> WORK REQUEST: Repeat exactly, and only, the lines from the line bearing "Instruction: Open the notifications bell" through the end of the material. Do not copy the pictures.

> DATA PROVIDED:

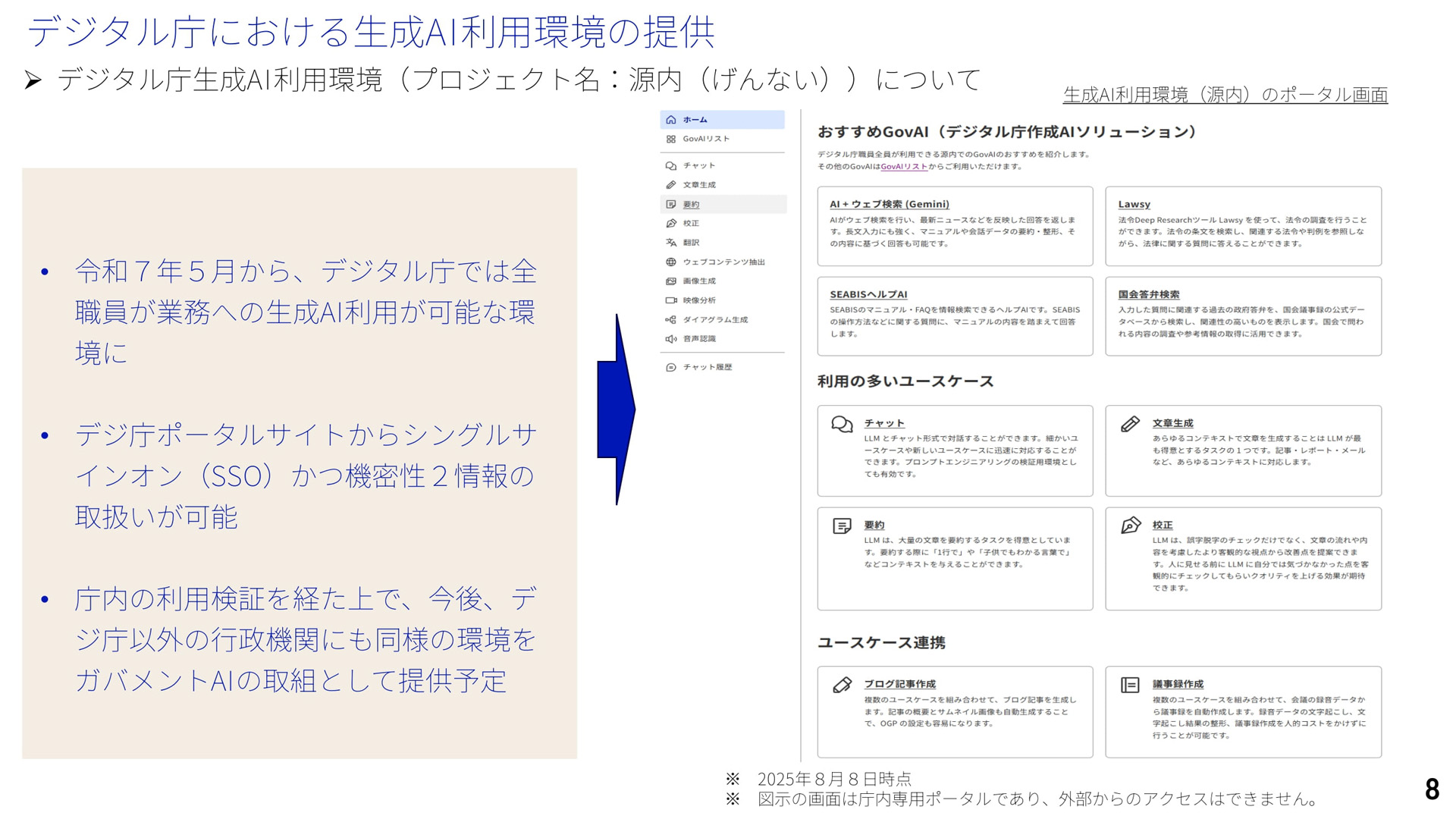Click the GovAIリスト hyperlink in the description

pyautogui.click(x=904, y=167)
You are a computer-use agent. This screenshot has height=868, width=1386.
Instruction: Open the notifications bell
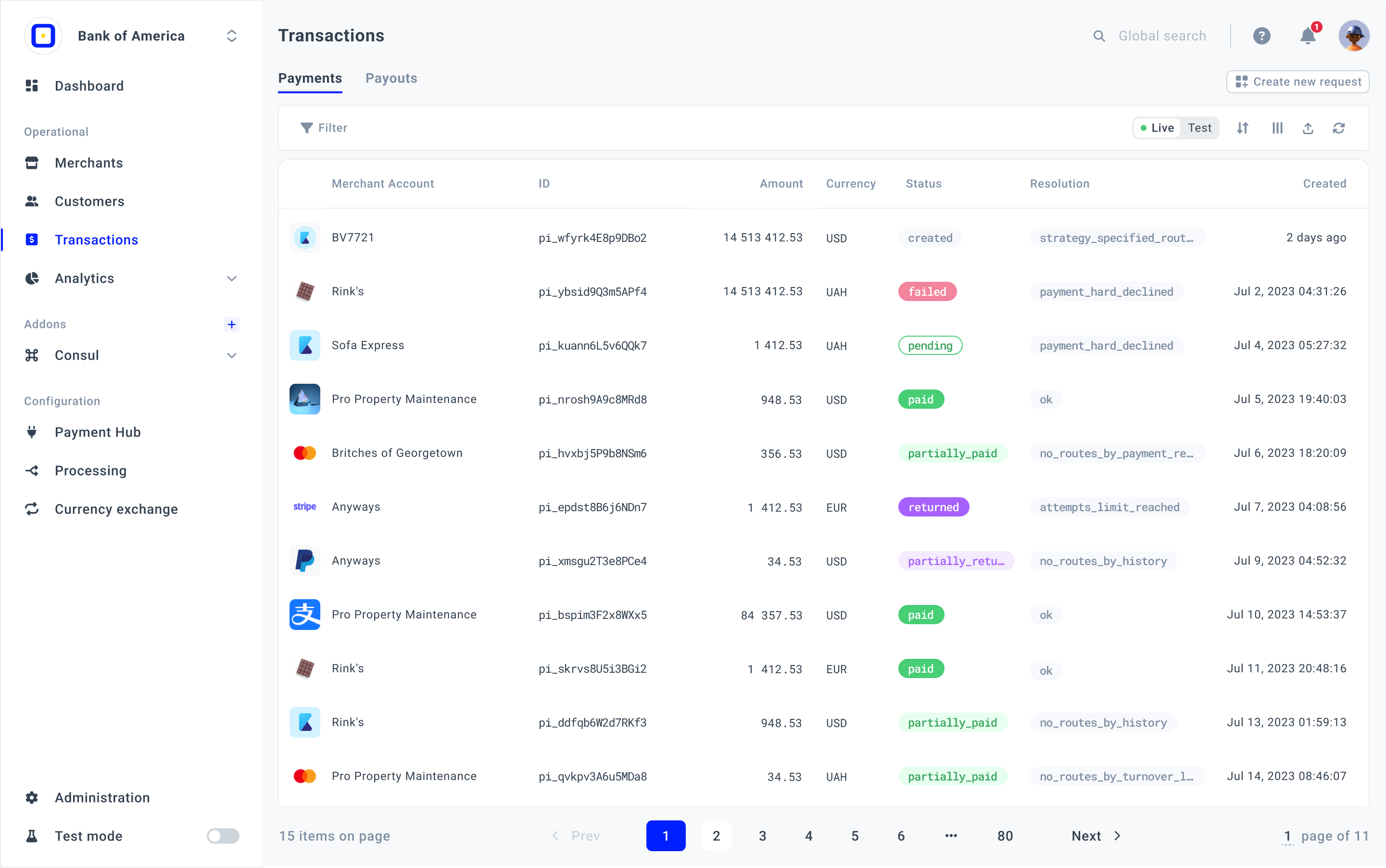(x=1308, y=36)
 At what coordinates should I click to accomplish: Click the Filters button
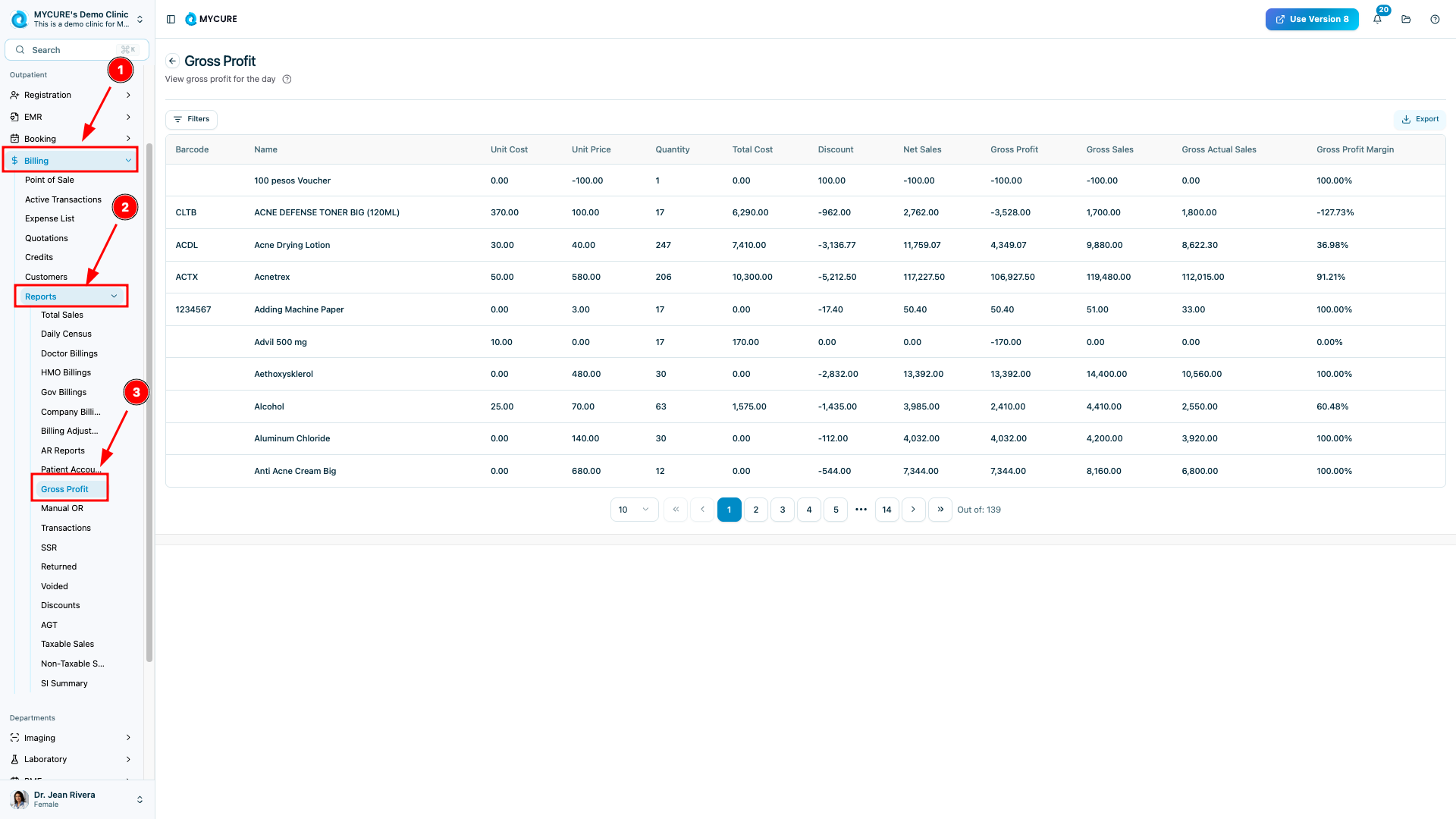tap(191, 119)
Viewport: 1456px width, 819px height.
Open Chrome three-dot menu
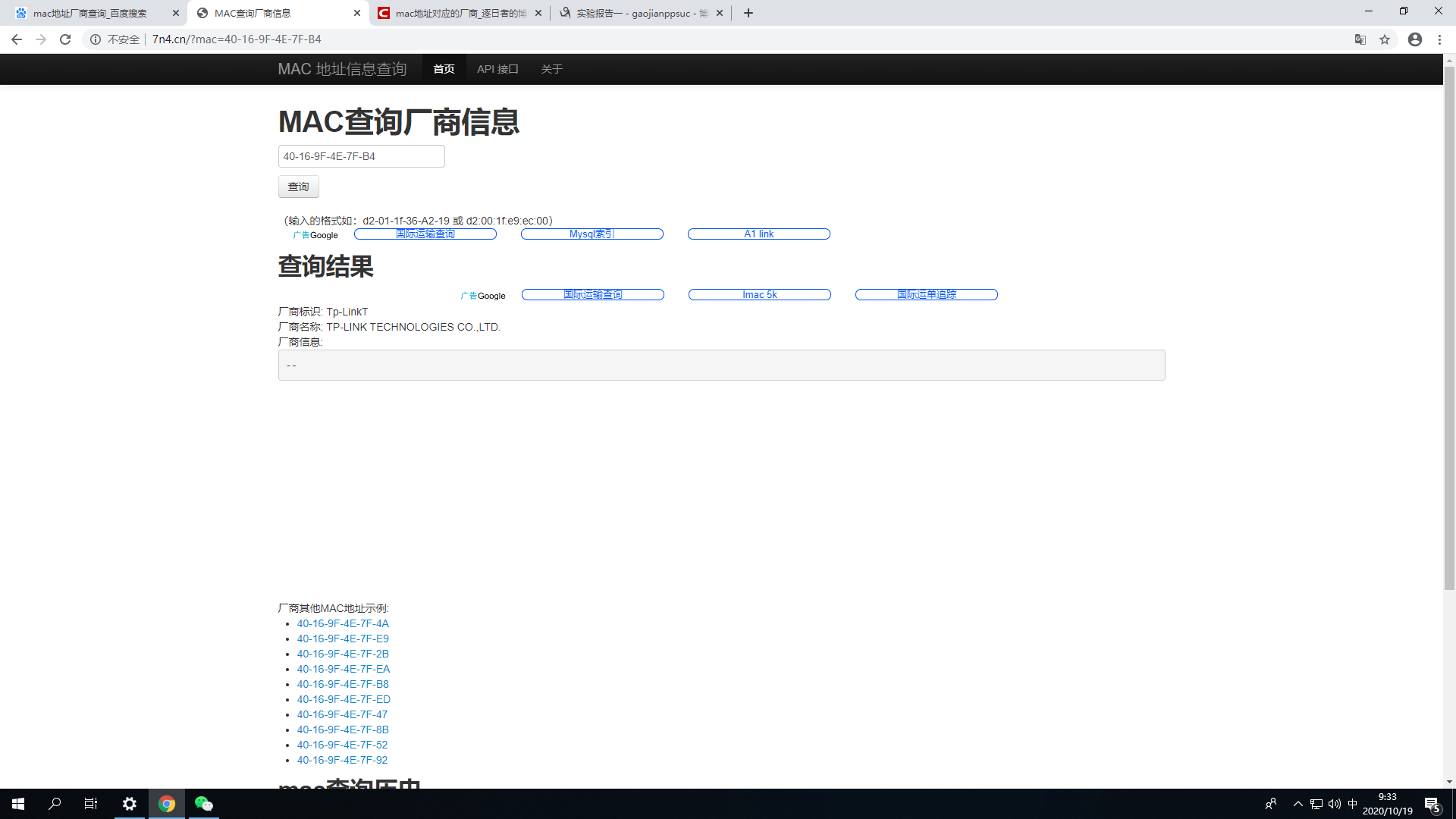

> COMPLETED EXERCISE:
Instruction: Open the notifications bell
(x=1308, y=36)
 At what coordinates should I click to accomplish: Click the Filters button
tap(191, 119)
Viewport: 1456px width, 819px height.
Open Chrome three-dot menu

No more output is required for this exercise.